Only lines containing "tile" belong in the answer, each copied from the entries below.

STUDY MATERIAL START

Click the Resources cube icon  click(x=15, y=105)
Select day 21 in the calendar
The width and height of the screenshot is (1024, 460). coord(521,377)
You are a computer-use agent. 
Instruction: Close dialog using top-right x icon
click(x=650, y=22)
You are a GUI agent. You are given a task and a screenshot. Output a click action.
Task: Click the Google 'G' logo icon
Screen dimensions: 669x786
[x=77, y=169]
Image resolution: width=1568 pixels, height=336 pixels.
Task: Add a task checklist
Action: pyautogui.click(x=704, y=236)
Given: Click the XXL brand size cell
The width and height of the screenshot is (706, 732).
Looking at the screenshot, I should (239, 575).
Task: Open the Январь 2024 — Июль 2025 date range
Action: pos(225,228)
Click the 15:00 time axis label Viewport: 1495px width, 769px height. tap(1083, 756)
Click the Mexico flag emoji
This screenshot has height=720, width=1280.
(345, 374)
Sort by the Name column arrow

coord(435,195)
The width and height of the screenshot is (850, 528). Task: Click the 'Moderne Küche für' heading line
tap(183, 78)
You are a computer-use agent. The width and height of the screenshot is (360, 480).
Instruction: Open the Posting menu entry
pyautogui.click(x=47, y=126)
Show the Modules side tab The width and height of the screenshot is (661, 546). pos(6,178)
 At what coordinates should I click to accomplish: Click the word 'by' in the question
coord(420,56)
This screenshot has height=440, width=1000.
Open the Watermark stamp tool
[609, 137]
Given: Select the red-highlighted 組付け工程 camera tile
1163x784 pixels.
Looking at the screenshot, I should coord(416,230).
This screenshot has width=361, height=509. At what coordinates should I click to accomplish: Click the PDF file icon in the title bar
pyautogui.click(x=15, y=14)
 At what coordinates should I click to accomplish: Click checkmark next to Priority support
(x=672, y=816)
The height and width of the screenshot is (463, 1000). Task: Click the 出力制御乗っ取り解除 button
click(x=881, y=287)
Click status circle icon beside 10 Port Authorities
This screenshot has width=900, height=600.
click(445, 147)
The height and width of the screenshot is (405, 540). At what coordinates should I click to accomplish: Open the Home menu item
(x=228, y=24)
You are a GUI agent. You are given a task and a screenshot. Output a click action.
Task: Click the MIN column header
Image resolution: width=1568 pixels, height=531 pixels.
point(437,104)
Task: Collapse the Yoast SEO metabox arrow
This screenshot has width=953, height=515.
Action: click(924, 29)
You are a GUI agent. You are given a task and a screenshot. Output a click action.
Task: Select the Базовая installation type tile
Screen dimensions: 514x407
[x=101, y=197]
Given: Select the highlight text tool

STUDY MATERIAL END

* **SOLUTION**
Given: Select the red-highlighted 組付け工程 camera tile
Task: Select the Базовая installation type tile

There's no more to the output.